## What you need to do
Reproduce the passage on the display unit's tilt mechanism word for word, starting at "The unit support member 44 is" and ending at "tilt axis line.".

## Passage
>> start
The insertion portion 431 of the rotation member 43 is inserted into the first opening 420 of the front plate portion 421 and the second opening 450 of the intervention member 45 (see FIG. 7 and FIG. 8).

The unit support member 44 is coupled to the rotation member 43 by the plurality of bolts 46 (see FIG. 5 and FIG. 6). Thus, the unit support member 44 can rotate about the second axis line X2 together with the rotation member 43.

The display unit 3 is fixed to the unit support member 44 by screws, bolts, or the like (not shown) (see FIG. 5 and FIG. 6). In FIG. 5 and FIG. 6, the display unit 3 is illustrated in virtual lines.

Accordingly, the display unit 3 is, together with the unit support member 44, the rotation member 43, and the swing member 42, rotatable about the first axis line X1. Thus, a so-called tilt function is realized. The display unit 3 is rotatable between a forward attitude in which the screen 3a faces toward the front of the main body 1 and an upward attitude in which the screen 3a faces upward. The first axis line X1 is an example of a tilt axis line.

FIG. 1 and FIG. 2 each show the state where the display unit 3 is in the forward attitude. FIG. 3 shows the state where the display unit 3 is in the upward attitude. The display unit 3 is supported by the support mechanism 4 while being rotatable between the forward attitude and the upward attitude.
>> end
## Information shown
>> start
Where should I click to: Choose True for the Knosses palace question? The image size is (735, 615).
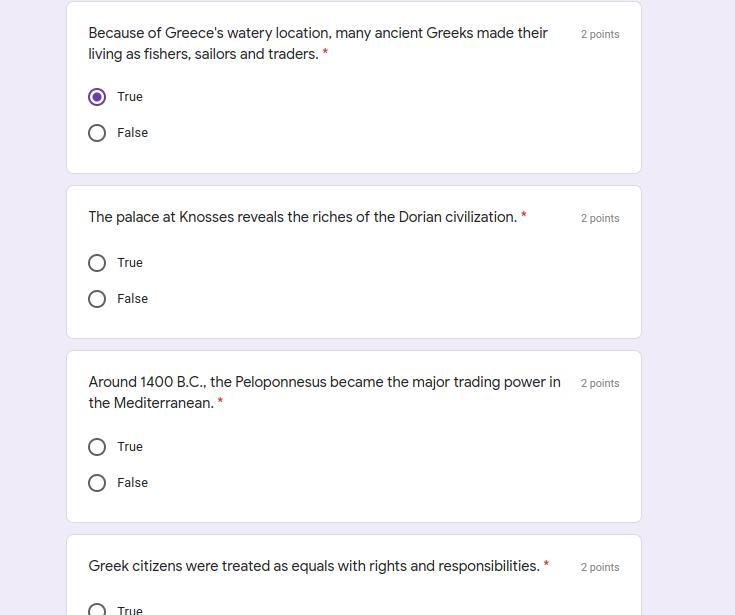[x=97, y=263]
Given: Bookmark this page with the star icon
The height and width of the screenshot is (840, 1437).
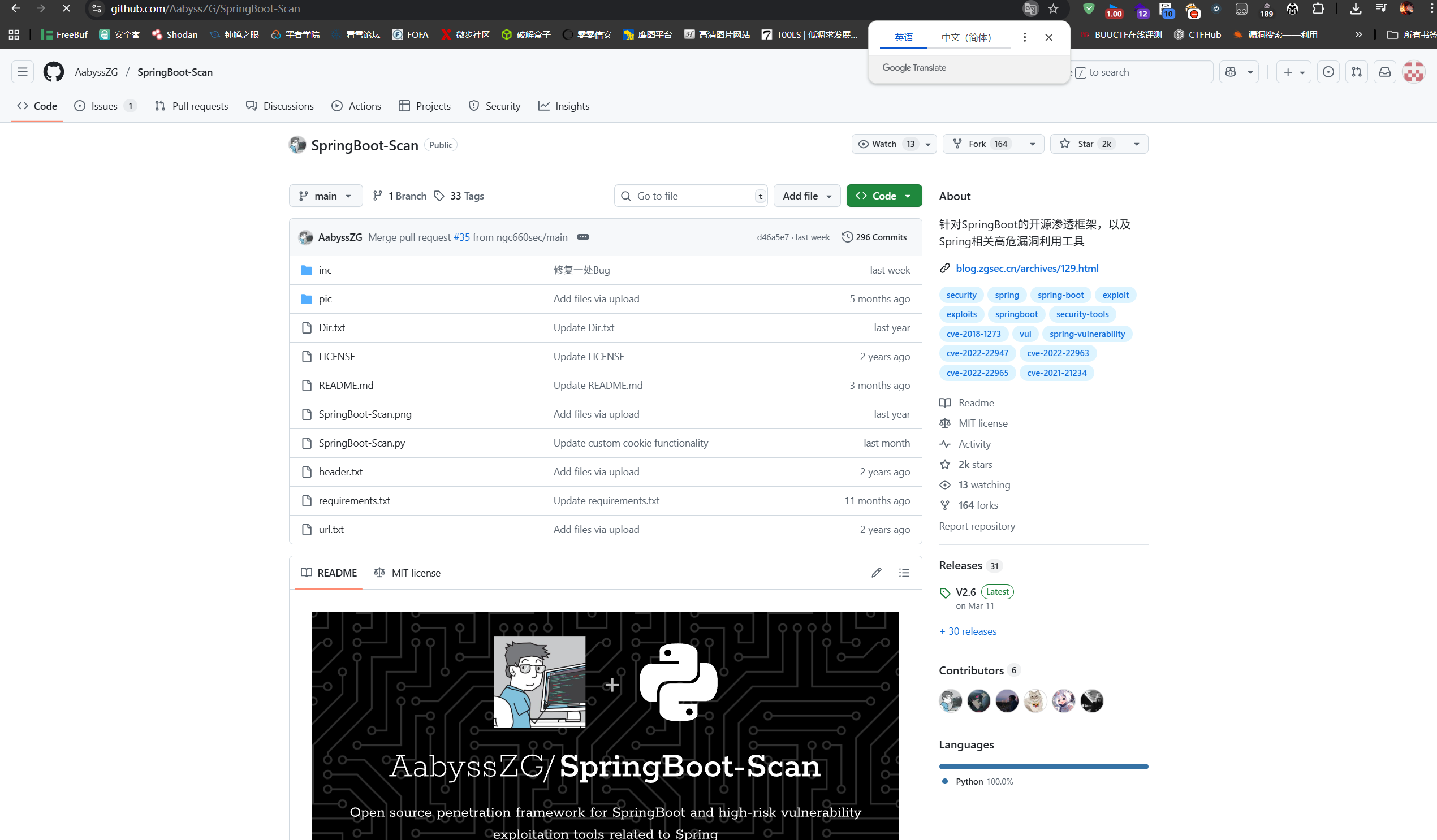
>> end
## Solution to this exercise
The unit support member 44 is coupled to the rotation member 43 by the plurality of bolts 46 (see FIG. 5 and FIG. 6). Thus, the unit support member 44 can rotate about the second axis line X2 together with the rotation member 43.

The display unit 3 is fixed to the unit support member 44 by screws, bolts, or the like (not shown) (see FIG. 5 and FIG. 6). In FIG. 5 and FIG. 6, the display unit 3 is illustrated in virtual lines.

Accordingly, the display unit 3 is, together with the unit support member 44, the rotation member 43, and the swing member 42, rotatable about the first axis line X1. Thus, a so-called tilt function is realized. The display unit 3 is rotatable between a forward attitude in which the screen 3a faces toward the front of the main body 1 and an upward attitude in which the screen 3a faces upward. The first axis line X1 is an example of a tilt axis line.